§ Task
Count every line in the following listing that contains "computer", then report that count with nothing added.

══ Supplied records

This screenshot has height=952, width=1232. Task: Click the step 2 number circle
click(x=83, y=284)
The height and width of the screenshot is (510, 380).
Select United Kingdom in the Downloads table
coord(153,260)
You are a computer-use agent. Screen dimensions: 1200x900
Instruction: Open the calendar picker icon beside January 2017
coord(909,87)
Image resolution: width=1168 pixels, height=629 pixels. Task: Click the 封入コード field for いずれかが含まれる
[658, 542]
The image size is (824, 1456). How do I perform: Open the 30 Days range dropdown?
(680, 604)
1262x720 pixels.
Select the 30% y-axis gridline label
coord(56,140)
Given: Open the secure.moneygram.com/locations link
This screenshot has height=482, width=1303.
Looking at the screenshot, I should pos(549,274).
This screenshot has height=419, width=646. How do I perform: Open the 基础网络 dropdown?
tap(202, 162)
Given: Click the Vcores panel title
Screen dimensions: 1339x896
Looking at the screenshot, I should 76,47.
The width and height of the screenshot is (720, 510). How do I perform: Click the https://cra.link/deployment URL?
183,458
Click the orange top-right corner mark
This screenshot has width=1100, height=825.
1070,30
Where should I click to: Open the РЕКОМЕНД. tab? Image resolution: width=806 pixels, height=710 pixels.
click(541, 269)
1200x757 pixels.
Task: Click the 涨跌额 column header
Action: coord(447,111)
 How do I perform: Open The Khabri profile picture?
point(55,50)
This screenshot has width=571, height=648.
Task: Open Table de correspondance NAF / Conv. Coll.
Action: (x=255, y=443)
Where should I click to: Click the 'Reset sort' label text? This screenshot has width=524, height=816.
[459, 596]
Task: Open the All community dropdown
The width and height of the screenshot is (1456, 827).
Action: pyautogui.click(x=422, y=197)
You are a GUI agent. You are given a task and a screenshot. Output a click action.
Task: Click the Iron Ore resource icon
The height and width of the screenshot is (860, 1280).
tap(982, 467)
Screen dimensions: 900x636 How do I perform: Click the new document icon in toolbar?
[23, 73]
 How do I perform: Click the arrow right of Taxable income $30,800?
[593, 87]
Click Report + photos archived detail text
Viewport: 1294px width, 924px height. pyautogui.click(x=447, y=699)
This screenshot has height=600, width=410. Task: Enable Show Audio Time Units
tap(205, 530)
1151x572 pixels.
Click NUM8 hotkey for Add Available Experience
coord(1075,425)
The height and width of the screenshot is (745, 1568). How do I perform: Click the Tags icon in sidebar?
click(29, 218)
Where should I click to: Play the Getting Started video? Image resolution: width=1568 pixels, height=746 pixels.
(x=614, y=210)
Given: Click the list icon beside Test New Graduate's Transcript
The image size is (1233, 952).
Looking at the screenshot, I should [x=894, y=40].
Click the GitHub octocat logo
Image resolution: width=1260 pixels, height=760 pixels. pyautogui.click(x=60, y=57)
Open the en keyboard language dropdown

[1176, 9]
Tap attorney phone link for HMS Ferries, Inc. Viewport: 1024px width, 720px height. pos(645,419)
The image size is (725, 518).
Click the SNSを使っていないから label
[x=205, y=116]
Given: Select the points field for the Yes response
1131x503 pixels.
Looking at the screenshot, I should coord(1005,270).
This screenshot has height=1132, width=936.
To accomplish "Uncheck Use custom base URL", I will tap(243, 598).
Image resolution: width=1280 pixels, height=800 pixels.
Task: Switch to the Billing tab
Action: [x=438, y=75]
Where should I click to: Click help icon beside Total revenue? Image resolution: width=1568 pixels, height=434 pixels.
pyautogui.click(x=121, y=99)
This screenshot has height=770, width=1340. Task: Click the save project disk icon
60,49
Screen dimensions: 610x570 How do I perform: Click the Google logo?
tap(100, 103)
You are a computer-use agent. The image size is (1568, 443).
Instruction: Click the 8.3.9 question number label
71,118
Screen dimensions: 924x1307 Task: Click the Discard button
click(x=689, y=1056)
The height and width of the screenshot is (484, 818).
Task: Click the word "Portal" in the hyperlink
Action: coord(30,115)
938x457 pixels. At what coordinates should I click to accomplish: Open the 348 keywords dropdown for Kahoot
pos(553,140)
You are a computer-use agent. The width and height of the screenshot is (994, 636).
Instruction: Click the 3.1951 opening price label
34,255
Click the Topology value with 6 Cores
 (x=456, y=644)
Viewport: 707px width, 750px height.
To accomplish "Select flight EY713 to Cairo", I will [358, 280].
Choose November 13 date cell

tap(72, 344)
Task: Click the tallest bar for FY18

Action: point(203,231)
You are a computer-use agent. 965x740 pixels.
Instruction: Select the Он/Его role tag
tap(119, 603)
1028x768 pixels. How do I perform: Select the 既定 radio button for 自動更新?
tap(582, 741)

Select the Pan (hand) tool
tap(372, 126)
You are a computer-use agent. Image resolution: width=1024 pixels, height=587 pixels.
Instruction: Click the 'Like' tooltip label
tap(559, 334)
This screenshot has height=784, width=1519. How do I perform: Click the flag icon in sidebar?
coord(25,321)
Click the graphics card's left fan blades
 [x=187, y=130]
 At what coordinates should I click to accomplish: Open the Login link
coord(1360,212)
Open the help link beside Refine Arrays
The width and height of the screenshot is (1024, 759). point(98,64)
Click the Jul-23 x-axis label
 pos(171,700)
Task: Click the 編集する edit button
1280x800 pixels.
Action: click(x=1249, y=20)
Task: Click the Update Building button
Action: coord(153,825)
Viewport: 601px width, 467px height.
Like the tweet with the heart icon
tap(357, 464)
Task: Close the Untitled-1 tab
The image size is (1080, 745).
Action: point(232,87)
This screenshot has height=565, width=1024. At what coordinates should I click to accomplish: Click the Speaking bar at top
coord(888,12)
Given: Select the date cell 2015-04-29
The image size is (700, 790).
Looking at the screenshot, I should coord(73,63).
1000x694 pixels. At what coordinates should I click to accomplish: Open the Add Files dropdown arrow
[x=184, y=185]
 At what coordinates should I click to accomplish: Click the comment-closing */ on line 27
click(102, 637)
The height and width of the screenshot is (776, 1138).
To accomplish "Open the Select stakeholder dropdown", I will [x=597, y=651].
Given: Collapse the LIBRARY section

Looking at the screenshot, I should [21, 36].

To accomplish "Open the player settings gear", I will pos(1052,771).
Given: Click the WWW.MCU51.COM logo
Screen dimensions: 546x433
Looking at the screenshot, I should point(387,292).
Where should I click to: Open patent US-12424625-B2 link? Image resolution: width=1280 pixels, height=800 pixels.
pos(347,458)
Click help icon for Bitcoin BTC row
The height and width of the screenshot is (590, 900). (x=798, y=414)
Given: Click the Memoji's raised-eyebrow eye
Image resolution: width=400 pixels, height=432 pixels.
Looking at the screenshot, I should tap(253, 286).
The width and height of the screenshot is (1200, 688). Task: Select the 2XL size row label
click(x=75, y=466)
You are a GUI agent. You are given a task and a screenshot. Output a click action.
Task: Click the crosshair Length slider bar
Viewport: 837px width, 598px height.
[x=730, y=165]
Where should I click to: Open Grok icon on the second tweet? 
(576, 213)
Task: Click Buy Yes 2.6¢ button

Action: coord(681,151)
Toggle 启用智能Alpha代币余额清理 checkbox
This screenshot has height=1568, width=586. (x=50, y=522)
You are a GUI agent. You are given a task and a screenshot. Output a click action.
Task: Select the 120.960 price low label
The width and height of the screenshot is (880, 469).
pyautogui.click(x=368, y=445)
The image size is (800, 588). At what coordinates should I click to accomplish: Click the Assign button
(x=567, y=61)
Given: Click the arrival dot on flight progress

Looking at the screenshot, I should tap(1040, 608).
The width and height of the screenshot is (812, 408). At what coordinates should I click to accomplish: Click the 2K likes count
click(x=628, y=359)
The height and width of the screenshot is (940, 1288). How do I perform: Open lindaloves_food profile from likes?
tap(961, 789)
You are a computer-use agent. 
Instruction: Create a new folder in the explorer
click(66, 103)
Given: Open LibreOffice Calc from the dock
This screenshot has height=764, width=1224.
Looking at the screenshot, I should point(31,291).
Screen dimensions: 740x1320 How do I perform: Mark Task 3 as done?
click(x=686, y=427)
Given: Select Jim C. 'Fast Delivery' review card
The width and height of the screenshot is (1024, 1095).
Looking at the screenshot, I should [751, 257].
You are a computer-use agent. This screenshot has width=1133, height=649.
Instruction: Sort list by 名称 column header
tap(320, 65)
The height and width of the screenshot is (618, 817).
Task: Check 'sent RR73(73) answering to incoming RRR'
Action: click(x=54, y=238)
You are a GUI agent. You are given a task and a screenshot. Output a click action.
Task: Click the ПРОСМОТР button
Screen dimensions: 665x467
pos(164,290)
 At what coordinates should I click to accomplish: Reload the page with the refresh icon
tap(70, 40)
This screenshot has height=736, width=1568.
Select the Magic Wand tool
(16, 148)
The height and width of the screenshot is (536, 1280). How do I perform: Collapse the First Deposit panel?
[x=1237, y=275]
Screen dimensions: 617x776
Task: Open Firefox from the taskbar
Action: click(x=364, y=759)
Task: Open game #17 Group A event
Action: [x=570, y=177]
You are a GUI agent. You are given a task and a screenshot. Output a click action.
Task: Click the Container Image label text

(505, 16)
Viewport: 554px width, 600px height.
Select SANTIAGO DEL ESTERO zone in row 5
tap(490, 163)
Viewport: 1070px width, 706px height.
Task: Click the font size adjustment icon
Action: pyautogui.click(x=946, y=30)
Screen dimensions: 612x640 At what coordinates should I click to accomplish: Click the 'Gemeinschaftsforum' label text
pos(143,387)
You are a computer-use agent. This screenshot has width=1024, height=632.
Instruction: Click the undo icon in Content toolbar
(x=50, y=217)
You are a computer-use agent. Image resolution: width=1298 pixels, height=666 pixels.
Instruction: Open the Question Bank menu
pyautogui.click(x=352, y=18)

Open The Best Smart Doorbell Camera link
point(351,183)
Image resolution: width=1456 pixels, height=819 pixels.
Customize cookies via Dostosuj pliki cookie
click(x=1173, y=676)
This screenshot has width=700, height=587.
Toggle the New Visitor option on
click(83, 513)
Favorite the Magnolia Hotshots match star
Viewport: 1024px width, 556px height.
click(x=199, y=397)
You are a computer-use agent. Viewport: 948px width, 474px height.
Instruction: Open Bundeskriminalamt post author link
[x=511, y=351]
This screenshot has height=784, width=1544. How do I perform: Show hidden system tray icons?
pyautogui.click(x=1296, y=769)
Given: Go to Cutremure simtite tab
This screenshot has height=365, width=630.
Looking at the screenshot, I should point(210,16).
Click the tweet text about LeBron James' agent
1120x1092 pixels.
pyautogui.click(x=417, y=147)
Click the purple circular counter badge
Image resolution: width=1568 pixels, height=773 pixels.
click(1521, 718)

════

§ Task answer
10